Virginia recently passed a new statute, which allows a mother whose child is killed in utero due to the negligence of another to sue for her child’s wrongful death.
Since Roe v. Wade, this country has long been locked in a conflict over the status of a fetus. Is a fetus a person under the law? If so, does it have this status at conception or at the point when becomes viable outside of the womb?
These questions often come up in the context of proponents and opponents of the right to abortion in this country. However, the same issues arise in the context of wrongful death lawsuits.
This new statute brings Virginia partially in sync with the rule in Maryland, which already allowed for wrongful death lawsuits on behalf of an unborn child.
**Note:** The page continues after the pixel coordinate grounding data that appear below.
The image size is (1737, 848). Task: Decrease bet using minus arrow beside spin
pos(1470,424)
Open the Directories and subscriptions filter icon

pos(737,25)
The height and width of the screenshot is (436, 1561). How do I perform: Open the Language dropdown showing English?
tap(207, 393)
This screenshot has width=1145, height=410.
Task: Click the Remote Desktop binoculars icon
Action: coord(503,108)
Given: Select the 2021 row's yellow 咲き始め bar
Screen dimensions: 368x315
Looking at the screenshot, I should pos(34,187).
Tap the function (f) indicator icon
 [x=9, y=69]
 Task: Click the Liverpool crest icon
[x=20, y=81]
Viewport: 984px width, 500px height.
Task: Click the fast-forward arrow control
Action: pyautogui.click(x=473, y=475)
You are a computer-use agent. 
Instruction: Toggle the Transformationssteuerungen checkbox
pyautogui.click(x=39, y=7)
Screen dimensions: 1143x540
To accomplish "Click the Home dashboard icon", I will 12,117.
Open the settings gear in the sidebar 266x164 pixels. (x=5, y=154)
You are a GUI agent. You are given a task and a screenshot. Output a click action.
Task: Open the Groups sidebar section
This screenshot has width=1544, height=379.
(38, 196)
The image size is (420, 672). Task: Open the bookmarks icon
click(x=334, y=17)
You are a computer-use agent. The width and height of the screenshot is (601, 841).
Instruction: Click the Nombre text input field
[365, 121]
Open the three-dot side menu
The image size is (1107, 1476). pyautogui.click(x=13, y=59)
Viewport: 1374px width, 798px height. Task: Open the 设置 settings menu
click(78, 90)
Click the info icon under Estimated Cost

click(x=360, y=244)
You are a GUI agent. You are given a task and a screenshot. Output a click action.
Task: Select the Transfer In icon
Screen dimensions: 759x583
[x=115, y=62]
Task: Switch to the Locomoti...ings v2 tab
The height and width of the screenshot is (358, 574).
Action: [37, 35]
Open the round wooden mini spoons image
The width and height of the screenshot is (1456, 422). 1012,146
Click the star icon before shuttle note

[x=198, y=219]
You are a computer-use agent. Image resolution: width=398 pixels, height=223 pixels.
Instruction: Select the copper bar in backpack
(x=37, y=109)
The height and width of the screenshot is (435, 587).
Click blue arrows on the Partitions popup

The Maryland rule is laid out in the case of Kandel v. White, a case that also illustrates the difference between the Maryland and the new Virginia rule. In Kandel, Cheryl Scott, who was eight weeks pregnant, was a passenger in a vehicle that collided with an ambulance. The injuries from the accident led to the termination of Ms. Scott’s pregnancy, and ultimately, to her death.
Ms. Scott’s representative sued on behalf of her and her unborn child. The Court held that in Maryland, a wrongful death lawsuit could only be brought for a child who would have been viable outside the womb. Cheryl Scott had been only eight weeks pregnant, and her estate was unable to sue for wrongful death successfully. Virginia’s law, by contrast, establishes a wrongful death action for the death of a fetus from the time of conception.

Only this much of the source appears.